▶ [Goal of the exercise]: From the data below, return each line in which the string "Task" is found.

▶ [Extracted information]:
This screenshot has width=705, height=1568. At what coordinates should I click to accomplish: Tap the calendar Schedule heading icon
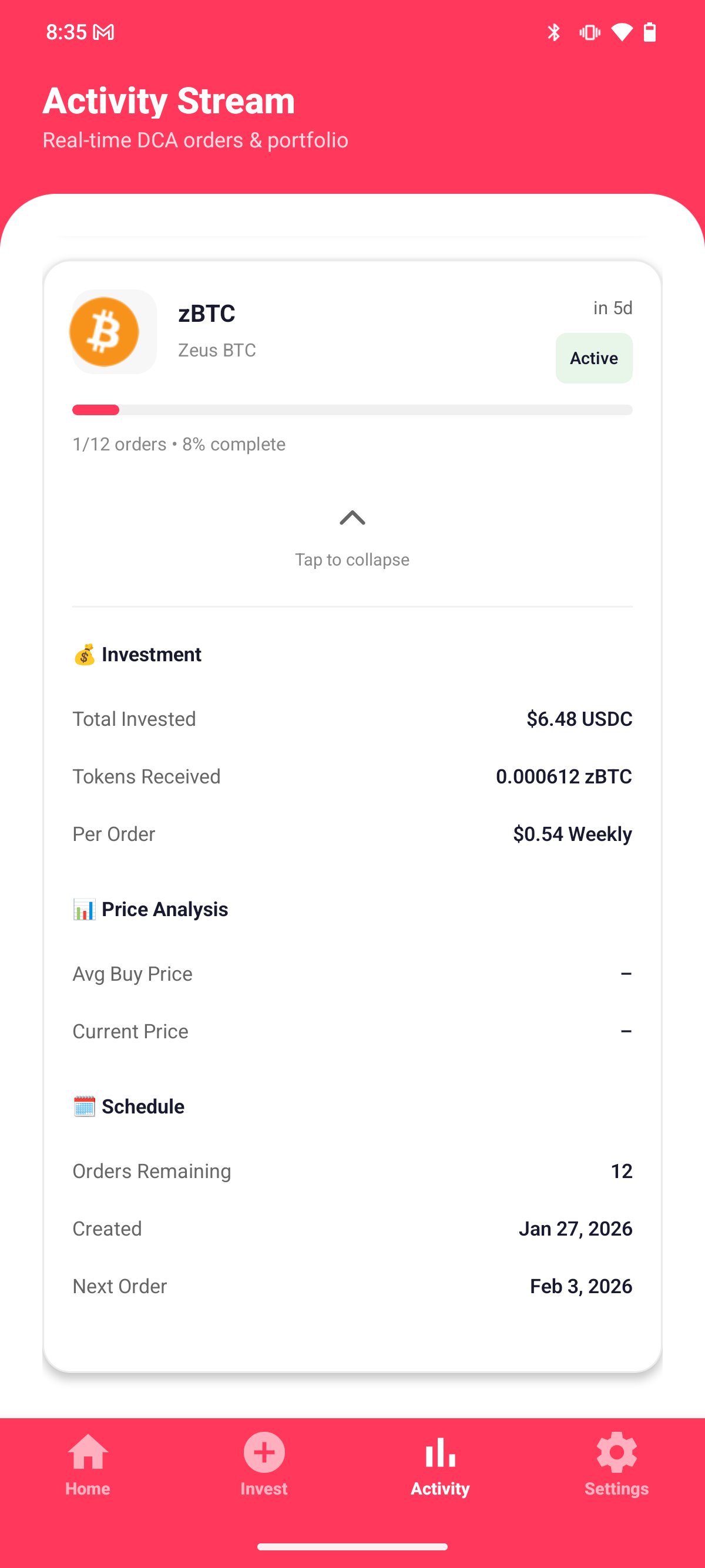(84, 1106)
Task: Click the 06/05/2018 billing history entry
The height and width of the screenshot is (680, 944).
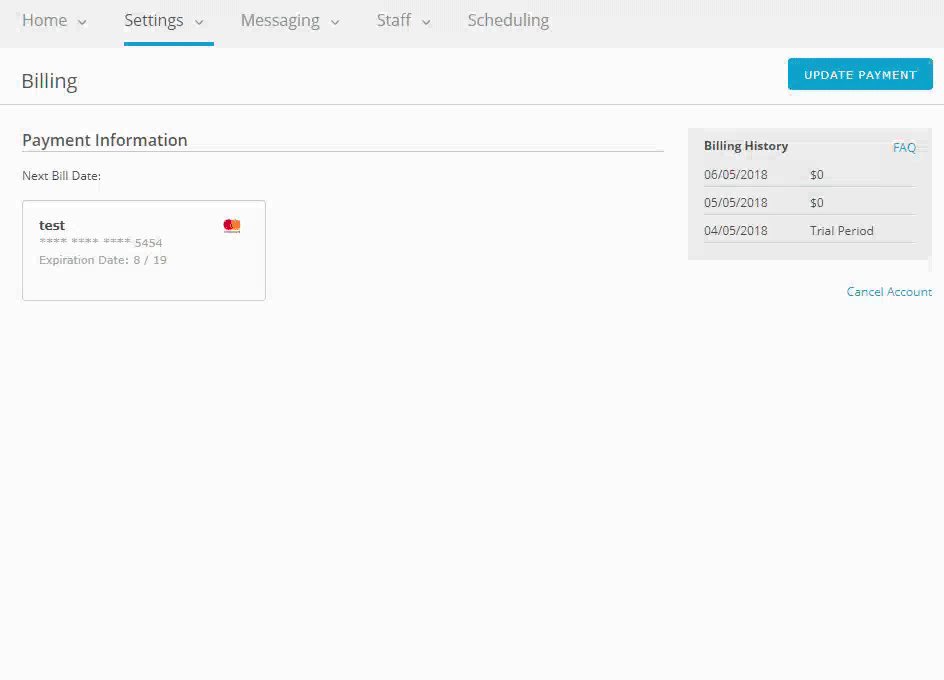Action: point(736,175)
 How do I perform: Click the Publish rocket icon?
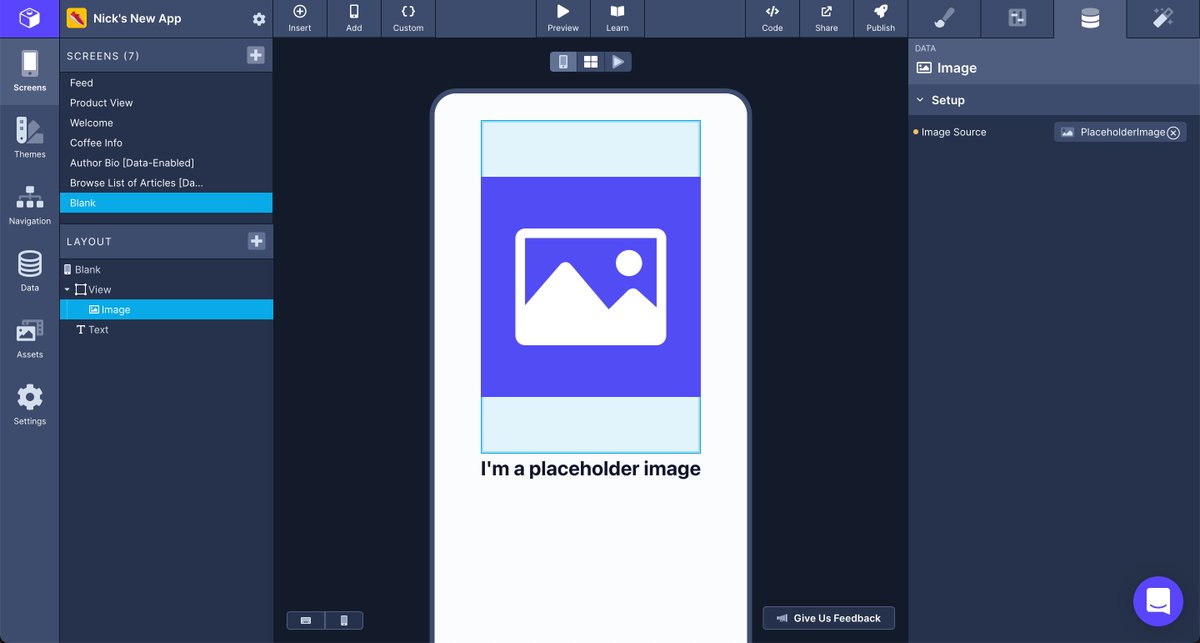(880, 18)
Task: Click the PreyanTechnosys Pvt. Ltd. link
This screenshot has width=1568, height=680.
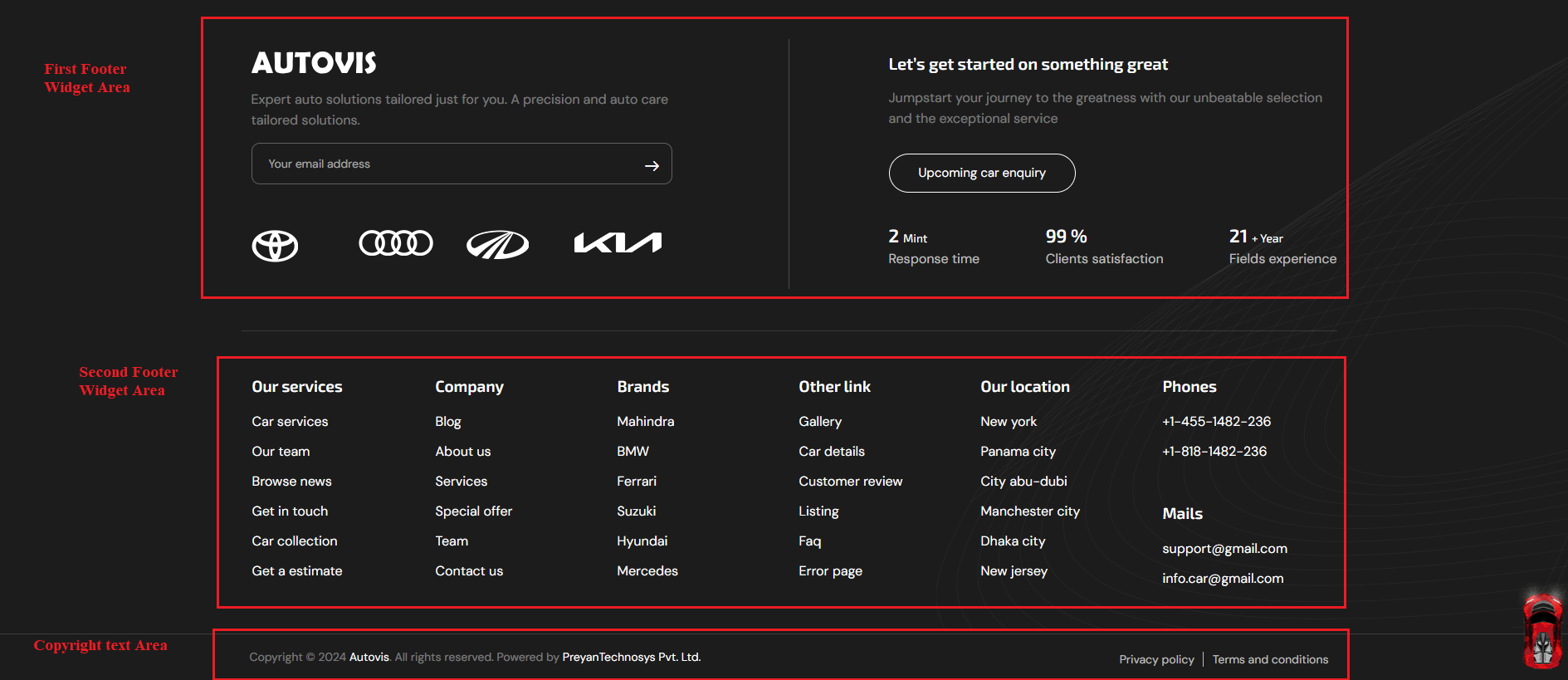Action: tap(632, 657)
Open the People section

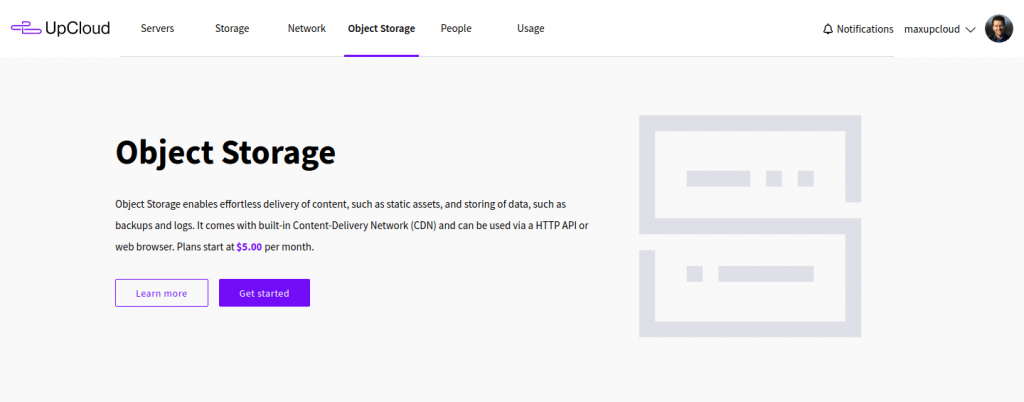[x=456, y=29]
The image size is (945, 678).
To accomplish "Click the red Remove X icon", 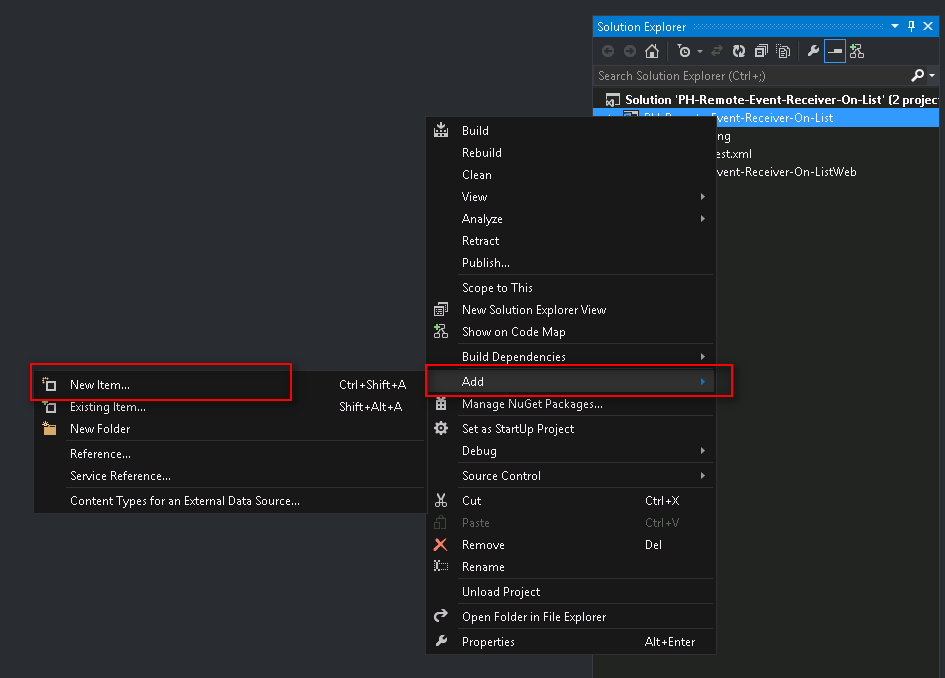I will (441, 545).
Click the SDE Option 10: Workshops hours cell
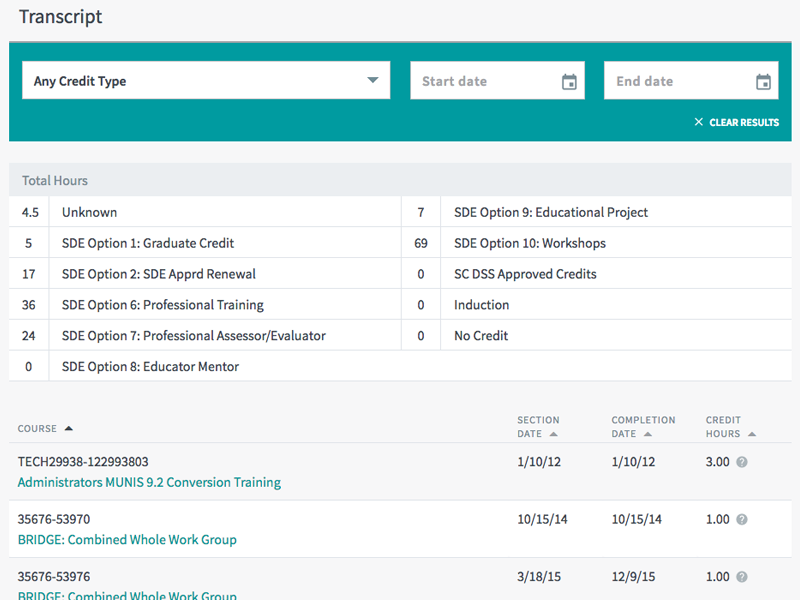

▶ [Answer space]:
Task: Click the 06/05/2018 billing history entry
Task: Click the PreyanTechnosys Pvt. Ltd. link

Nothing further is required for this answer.